Maclean's magazine's Quebec bureau chief Martin Patriquin this week chronicles the siege being laid on the CBC by Michel Drapeau, a fervent and frequent user of Access to Information act and how his campaign may be fuelling a feud between Quebecor and the CBC. The story reports that Drapeau -- a lawyer and retired colonel -- has filed nearly 800 ATI requests with the CBC since the fall of 2007 when, under the federal accountability act, the crown corporation became subject to access to information requests. 
“The CBC has not made the psychological and corporate turn,” [Drapeau] says. “They don’t understand that they are no longer a private-like organization that they can do as they wish without any public oversight. They have a sense of hostility toward anybody exercising their right to have access to records.”
For its part, CBC management maintains that much of the material Drapeau has requested is of commercial value to his client, the Quebecor-owned Sun Media chain, and giving it up would be tantamount to Macdonald’s sharing its secret sauce with Burger King. Yes, the CBC is a taxpayer-funded organization, they say; but it is also a broadcaster whose competitors aren’t similarly compelled to divulge sensitive journalistic, creative and programming information.

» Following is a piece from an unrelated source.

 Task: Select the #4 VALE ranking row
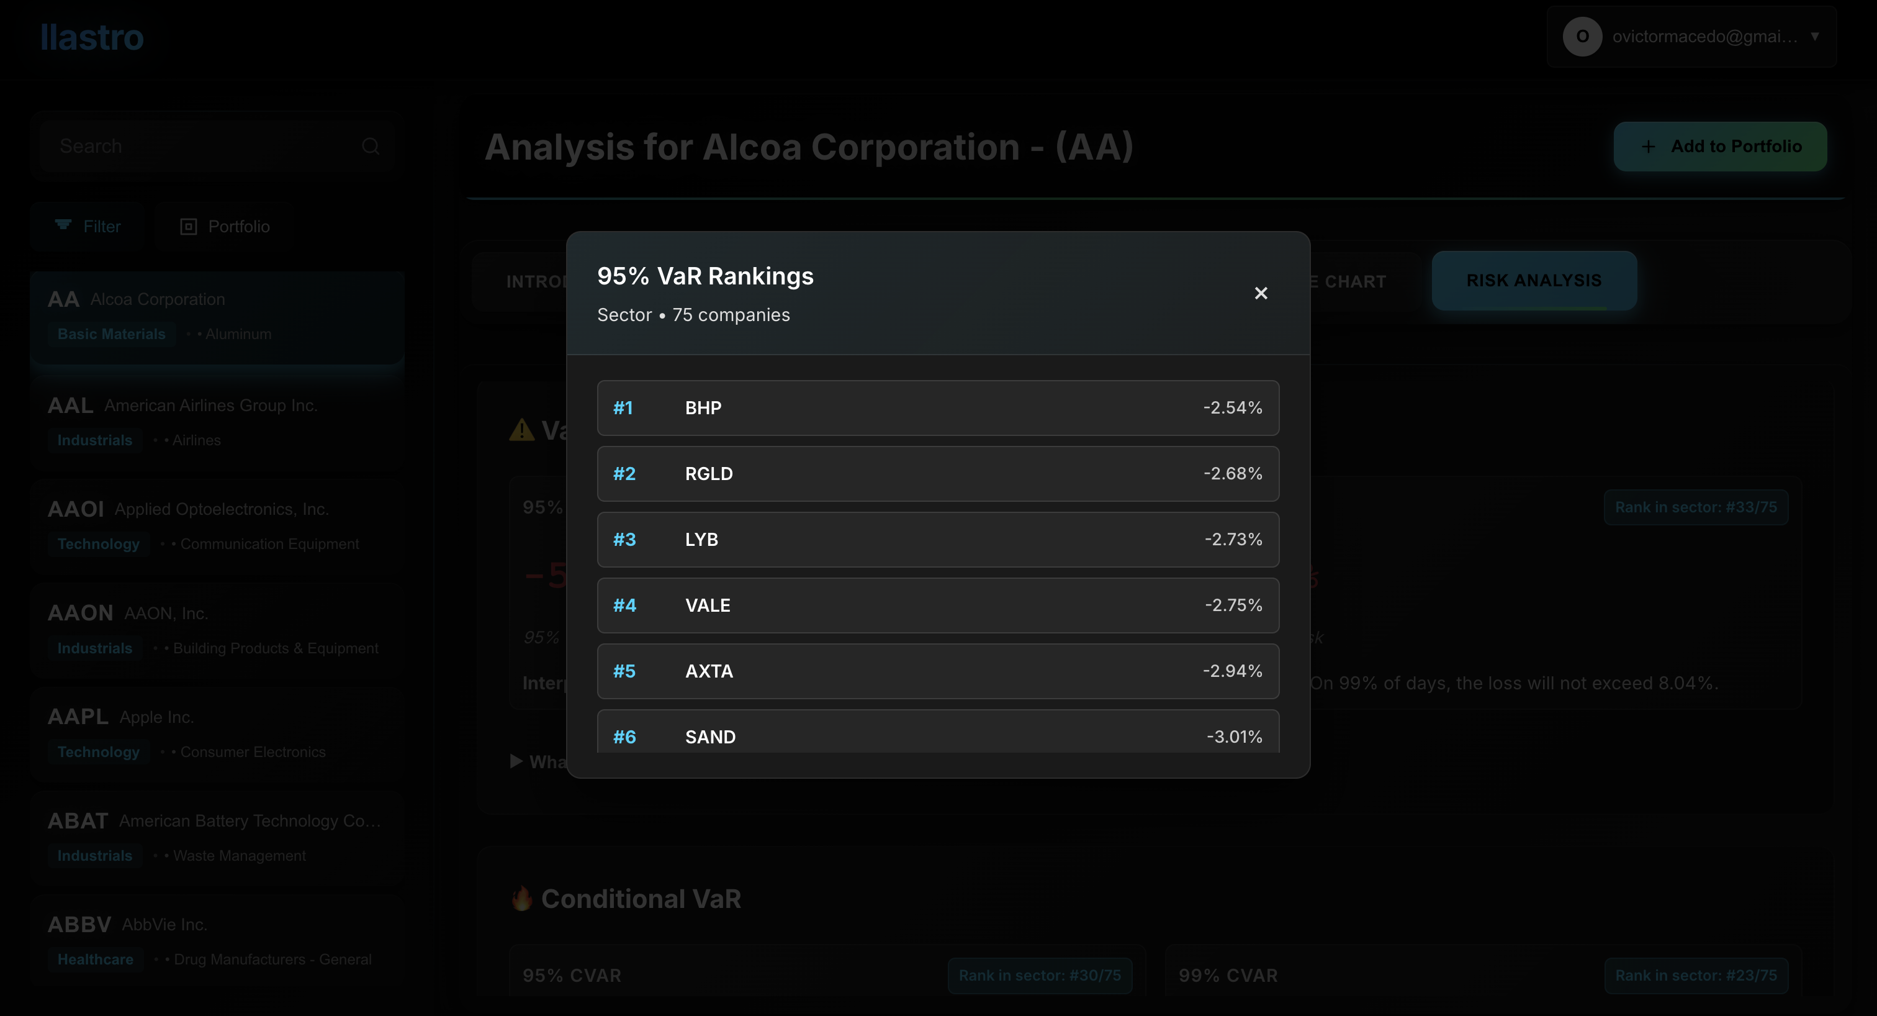[x=938, y=606]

Drapeau says his requests are his own initiative and Sun Media had no input into them. But it's clear that the results of his requests are providing a stout stick with which Quebecor can beat their hated rival. 
Quebecor's Sun Media chain has been hammering away at the CBC, a major competitor in the French television market, but the impetus for the campaign (vendetta?) is that Quebecor boss Pierre Karl Péladeau, is steamed about a  2007 Le Devoir interview with Sylvain LaFrance, head of CBC's French service, who said that Péladeau "was acting like a thug" by pulling out of the Canadian Television Fund. Péladeau launched a $700,000 defamation suit against LaFrance, which is in court now.
The trial has taken on elements of the absurd. La­france’s lawyer brought in an expert to distinguish the difference between calling someone a thug and saying that they are acting like a thug. (“It’s not an identity, it’s an analogy,” testified linguist Jean-Claude Corbeil.)